² Institute of Precision Medicine, The First Affiliated Hospital, Sun Yat-sen University, Guangzhou, China.
³ State Key Laboratory of Oncology in South China, Collaborative Innovation Center for Cancer Medicine, Sun Yat-sen University Cancer Center, Guangzhou, China.
⁴ Department of Urology, Dongguan People's Hospital, Affiliated to Southern Medical University, Dongguan, China.
⁵ Department of Extracorporeal Circulation, First Affiliated Hospital of Sun Yat-sen University, Guangzhou, China.
⁶ Department of Urology, Jiangmen Central Hospital, Affiliated Jiangmen Hospital of Sun Yet-sen University, Jiangmen, China.

Abstract

Immune checkpoint inhibitor (ICI) treatment has been used to treat advanced urothelial cancer. Molecular markers might improve risk stratification and prediction of ICI benefit for urothelial cancer patients. We analyzed 406 cases of bladder urothelial cancer from The Cancer Genome Atlas (TCGA) data set and identified 161 messenger RNAs (mRNAs) as differentially expressed immunity genes (DEIGs). Using the LASSO Cox regression model, an eight-mRNA-based risk signature was built.
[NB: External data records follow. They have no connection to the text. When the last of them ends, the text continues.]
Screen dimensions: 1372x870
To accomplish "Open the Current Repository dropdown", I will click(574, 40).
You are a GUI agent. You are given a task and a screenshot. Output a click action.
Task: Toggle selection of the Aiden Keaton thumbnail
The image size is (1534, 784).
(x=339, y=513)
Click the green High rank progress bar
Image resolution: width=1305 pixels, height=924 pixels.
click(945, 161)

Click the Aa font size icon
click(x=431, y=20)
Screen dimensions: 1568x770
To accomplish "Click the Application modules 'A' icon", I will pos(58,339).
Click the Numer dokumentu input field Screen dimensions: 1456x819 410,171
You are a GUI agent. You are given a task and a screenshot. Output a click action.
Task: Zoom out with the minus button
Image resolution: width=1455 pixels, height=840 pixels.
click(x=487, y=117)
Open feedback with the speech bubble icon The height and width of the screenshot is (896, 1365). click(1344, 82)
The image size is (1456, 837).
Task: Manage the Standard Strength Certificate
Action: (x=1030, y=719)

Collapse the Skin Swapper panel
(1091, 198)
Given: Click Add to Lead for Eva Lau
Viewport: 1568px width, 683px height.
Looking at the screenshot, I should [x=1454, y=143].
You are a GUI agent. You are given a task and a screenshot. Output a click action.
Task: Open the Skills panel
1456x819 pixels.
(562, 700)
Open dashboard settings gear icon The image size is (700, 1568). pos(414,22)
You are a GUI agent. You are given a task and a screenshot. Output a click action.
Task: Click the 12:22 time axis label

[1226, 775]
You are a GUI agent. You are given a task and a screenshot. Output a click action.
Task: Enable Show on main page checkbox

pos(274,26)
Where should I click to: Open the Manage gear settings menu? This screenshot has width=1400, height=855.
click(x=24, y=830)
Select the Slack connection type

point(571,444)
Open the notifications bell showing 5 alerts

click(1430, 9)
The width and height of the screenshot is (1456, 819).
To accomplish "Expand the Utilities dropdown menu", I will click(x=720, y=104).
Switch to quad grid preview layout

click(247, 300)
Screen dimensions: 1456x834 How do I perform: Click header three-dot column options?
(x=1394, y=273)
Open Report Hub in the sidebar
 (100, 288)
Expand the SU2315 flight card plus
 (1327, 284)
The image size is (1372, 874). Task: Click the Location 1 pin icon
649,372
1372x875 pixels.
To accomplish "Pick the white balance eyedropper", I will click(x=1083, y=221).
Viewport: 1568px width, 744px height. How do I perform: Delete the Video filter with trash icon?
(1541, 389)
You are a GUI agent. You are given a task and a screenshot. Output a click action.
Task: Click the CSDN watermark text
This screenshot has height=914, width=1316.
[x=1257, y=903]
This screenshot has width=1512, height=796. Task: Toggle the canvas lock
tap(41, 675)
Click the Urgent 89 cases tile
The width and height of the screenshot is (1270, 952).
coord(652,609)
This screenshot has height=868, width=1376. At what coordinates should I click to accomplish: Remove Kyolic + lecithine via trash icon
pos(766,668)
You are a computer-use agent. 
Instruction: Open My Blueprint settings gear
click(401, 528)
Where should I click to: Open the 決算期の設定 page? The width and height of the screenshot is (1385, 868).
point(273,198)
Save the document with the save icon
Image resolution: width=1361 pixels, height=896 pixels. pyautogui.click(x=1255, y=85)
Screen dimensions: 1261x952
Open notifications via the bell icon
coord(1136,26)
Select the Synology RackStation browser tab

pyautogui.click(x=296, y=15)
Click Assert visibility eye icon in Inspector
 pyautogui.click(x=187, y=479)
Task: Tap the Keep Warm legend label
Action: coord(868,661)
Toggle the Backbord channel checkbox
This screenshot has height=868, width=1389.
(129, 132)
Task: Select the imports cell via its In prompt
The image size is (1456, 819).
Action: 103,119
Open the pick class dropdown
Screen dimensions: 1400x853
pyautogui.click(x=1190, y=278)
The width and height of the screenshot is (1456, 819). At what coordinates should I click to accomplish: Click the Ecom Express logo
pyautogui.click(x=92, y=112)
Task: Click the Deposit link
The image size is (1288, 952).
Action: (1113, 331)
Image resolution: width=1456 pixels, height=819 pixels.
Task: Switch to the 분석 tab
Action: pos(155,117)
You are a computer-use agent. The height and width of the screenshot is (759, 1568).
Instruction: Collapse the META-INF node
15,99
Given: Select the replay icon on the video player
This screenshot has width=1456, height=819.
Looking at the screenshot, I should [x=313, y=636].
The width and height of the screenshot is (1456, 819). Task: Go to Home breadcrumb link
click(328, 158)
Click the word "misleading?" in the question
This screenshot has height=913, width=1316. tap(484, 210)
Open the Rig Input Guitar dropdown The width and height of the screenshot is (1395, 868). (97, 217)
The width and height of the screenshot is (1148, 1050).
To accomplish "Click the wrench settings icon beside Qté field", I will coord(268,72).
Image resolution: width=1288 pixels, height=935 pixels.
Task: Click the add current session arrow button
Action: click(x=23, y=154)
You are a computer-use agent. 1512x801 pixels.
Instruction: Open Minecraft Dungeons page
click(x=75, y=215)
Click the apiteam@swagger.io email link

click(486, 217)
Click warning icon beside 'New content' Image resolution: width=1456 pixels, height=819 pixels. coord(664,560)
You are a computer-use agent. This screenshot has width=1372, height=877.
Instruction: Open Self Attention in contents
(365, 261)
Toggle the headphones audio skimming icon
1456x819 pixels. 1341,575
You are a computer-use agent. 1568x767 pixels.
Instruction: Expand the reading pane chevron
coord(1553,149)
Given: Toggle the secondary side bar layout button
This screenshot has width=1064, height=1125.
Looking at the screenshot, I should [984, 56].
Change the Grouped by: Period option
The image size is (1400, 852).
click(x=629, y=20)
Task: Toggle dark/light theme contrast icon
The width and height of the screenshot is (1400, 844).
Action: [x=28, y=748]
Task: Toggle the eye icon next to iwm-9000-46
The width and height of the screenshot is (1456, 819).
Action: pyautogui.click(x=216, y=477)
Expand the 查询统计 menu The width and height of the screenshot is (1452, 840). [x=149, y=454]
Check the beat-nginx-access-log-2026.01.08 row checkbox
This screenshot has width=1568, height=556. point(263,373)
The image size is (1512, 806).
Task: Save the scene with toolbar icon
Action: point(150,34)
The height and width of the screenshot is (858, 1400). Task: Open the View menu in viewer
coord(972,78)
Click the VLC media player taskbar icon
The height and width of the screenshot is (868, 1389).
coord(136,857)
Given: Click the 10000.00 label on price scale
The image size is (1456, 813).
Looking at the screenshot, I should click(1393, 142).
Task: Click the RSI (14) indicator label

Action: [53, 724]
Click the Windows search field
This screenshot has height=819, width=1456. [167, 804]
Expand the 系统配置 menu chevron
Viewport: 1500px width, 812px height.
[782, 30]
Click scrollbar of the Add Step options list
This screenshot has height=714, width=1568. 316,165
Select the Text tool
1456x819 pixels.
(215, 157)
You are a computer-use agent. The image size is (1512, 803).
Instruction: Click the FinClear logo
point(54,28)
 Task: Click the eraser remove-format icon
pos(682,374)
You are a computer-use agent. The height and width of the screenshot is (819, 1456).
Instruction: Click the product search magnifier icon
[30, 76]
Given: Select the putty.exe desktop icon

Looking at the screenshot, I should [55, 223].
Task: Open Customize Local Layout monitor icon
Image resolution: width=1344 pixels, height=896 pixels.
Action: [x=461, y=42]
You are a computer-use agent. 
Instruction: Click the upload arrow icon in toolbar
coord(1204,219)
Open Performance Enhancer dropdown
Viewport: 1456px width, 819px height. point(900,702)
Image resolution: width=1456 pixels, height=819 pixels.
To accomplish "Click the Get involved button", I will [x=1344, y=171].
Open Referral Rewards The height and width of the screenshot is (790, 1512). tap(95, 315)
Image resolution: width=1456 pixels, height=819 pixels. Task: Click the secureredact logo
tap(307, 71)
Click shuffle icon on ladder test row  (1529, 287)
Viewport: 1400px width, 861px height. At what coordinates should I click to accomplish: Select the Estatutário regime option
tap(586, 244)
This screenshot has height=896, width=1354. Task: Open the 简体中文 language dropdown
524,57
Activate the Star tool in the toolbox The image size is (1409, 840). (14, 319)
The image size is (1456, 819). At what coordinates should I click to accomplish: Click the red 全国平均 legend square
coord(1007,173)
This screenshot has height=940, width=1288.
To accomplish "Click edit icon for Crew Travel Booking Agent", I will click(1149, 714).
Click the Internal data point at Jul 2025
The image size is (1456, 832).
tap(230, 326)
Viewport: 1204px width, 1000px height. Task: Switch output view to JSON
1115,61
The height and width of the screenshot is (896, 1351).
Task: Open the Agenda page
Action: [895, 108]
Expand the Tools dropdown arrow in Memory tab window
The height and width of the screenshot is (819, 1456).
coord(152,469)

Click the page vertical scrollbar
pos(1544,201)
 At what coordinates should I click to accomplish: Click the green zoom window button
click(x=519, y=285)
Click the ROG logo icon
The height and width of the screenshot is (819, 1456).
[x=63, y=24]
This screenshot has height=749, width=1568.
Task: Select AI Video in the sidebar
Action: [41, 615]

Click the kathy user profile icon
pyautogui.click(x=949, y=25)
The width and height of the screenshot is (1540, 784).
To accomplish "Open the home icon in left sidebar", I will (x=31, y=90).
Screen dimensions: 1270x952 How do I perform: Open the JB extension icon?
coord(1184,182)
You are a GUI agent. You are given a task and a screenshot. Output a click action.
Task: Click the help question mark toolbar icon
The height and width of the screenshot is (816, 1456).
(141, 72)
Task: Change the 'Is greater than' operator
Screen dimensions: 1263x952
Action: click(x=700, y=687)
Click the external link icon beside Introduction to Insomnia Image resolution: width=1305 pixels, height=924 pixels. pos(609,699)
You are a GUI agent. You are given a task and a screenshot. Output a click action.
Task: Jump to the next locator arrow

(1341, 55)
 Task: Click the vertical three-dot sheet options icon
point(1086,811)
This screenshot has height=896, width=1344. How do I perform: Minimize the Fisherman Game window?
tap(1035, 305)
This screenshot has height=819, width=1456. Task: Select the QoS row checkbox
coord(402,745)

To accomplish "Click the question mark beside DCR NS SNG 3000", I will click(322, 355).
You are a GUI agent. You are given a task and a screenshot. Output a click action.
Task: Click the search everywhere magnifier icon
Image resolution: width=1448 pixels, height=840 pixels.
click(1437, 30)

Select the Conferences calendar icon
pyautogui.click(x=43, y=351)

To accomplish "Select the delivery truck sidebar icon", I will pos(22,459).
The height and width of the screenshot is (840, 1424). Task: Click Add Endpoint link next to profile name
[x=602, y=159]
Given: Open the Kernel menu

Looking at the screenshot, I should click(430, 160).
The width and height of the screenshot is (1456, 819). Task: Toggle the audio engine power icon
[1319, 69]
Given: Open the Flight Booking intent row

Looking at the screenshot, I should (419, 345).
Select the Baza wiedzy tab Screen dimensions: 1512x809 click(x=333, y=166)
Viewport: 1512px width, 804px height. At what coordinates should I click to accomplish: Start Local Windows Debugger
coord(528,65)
We validated the prognostic and predictive accuracy of this immune-related risk signature in 348 metastatic urothelial cancer (mUC) samples treated with anti-PD-L1 (atezolizumab) from IMvigor210. We built an immune-related risk signature based on the eight mRNAs: ANXA1, IL22, IL9R, KLRK1, LRP1, NRG3, SEMA6D, and STAP2. The eight-mRNA-based risk signature successfully categorizes patients into high-risk and low-risk groups. Overall survival was significantly different between these groups, regardless if the initial TCGA training set, the internal TCGA testing set, all TCGA set, or the ICI treatment set. The hazard ratio (HR) of the high-risk group to the low-risk group was 3.65 (p < 0.0001), 2.56 (p < 0.0001), 3.36 (p < 0.0001), and 2.42 (p = 0.0009). The risk signature was an independent prognostic factor for prediction survival. Moreover, the risk signature was related to immunity characteristics. In different tumor mutational burden (TMB) subgroups, it successfully categorizes patients into high-risk and low-risk groups, with significant differences of clinical outcome. Our eight-mRNA-based risk signature is a stable biomarker for urothelial cancer and might be able to predict which patients benefit from ICI treatment. It might play a role in precision individualized immunotherapy.

Keywords: immune checkpoint inhibitor; immune-related risk signature; immunity gene; tumor microenvironment; urothelial cancer.